The big problem was setting the configuration. While adding a retry was the first step, the problem was that even after a few retries, it may fail, prompting an attempt to return to the previous configuration. You guessed it, this rollback of sorts can also fail. This code was terrible, riddled with try/catch blocks until it was deemed “good enough”, but it was never really good enough. It was so terrible that we won’t show it here.

How it fits to our guidelines

The “when” to throw fits well. If a RPC cannot be completed, it makes no sense to move forward in any context.

The “what” to throw fits “good enough”. As discussed before, “RPC failed” is application-specific enough. It would have been nicer to have derived classes for “reading time failed”, “setting time failed”, etc, but, it is not essential.

For all the simple commands, which executed one or two RPCs, the “when” to catch was good. It was when we had enough info (some GUI context) to display an appropriate message to the user, informing her that her command failed so she can decide what to do next. It was also the least amount of effort, as it was done in a few lines of code, rather than few in each of hundreds commands, amounting to more than thousand lines of code.

But, for the whole-configuration commands, this was obviously not good.

What should have been done differently

Let’s set aside reading for now. One could argue that it’s good enough, so let it be.

But, setting the configuration warrants some analysis. When thinking about such things, it usually helps to disregard the “exception mechanics” and see what we want to do here:

  1. Apply a configuration
  2. If that fails, retry a few times
  3. If it fails still, rollback
  4. If rollback fails, retry a few times
  5. If rollback fails still, give up and report an error.

Now, if we can see that “rollback” is merely applying the previous configuration, there is step 0. - read current configuration.

Thinking further, there could be other reasons that applying a configuration can fail. For example, there might be something wrong with our configuration data (file got corrupt). So, this is not only about exceptions. This will likely be reported as an error in, say, the result of an RPC (our SetTime() might return -1 if given invalid time).

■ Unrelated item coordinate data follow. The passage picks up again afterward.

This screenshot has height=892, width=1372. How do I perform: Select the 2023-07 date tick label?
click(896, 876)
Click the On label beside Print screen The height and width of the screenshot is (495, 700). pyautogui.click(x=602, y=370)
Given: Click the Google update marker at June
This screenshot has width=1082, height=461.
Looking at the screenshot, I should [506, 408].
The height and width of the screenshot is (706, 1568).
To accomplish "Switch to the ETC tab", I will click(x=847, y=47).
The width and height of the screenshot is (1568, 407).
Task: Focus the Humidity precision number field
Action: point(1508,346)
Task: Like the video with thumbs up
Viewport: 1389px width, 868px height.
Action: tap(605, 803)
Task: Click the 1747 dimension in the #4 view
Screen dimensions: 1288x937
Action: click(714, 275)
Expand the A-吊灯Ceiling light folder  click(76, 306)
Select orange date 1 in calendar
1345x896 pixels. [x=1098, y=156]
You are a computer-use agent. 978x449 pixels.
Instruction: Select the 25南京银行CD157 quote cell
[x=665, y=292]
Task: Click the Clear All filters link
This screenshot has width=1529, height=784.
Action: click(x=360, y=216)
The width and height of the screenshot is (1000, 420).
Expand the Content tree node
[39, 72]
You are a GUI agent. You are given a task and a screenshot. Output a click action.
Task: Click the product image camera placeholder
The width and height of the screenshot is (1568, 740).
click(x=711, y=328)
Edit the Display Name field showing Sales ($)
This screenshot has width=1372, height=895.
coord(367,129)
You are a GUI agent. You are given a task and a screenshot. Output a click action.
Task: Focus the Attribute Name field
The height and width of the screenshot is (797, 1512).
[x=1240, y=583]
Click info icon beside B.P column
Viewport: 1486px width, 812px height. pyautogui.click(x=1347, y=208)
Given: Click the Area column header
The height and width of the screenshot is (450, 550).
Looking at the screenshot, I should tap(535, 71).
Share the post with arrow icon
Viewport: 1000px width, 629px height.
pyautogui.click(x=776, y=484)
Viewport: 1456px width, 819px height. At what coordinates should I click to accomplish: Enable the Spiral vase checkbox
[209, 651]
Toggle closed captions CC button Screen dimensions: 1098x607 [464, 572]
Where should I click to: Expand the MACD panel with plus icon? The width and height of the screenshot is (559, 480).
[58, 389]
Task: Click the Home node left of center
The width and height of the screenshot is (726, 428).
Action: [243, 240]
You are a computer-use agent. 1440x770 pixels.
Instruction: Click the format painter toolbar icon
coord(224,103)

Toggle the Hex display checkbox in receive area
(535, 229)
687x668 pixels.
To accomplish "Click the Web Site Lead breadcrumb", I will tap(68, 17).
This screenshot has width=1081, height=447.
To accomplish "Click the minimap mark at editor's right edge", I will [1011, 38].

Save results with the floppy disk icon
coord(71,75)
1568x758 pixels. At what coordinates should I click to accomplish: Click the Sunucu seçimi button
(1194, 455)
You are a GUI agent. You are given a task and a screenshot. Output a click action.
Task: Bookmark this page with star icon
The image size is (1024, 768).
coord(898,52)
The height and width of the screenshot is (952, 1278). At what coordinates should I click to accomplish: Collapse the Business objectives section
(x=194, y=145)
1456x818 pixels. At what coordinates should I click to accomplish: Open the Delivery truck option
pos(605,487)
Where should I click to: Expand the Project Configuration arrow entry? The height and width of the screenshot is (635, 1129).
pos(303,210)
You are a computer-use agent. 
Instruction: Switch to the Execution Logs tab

Thus, it doesn’t make sense to tie the failing of applying a configuration to exceptions and our command procedure should not handle exceptions at all and merely call a few helper functions, essentially coding the above several steps:

    current_config = read_device_config();
    if (apply_config(user_config) != 0) {
        PostMsg("Failed to set the user configuration");
        if (apply_config(current_config) != 0) {
            PostMsg("Failed to roll back");
        }
    }

Obviously, the read_device_config() and apply_config would handle the retries. They can be trivial:

    for (retries = 0; retries < 5; ++retries) {
        try {
            read_device_config_raw(config)
            break;
        }
        catch (RCPException &ex) {
            continue; // looks like ignoring exceptions!
        }
    }
    if (5 == retries) {
        return -1;
    }

Where read_device_config_raw() can just go its merry way and blissfully ignore exceptions.

The apply_config() can be structurally the same, just calling a different _raw() and maybe having a different number of retries. Of course, for optimization, one could retry only the last piece of information, not restarting at the beggining. That would change the structure of apply_config(), but not by much.

We can see here that it is not always less amount of effort to handle the exceptions “up the call stack”, sometimes it’s actually quite the opposite.

It’s also interesting that an (essentially) empty catch block actually means handling the exception in this code structure. We could write this differently if that bothers us, but, this idiom is fairly well known in C/C++.

Moral of the story

Exception handling can be terrible but can also be quite effective. If you can avoid it completely, consider doing so. If you cannot, apply the guidelines presented above to increase the chances of achieving this efficiency. Also remember that exception handling is weird, most advice you heard about their ergonomics is not good and they kind of have rules of their own, like empty catch block can actually represent handling rather than ignoring and it’s not always better to handle exceptions up-the-stack.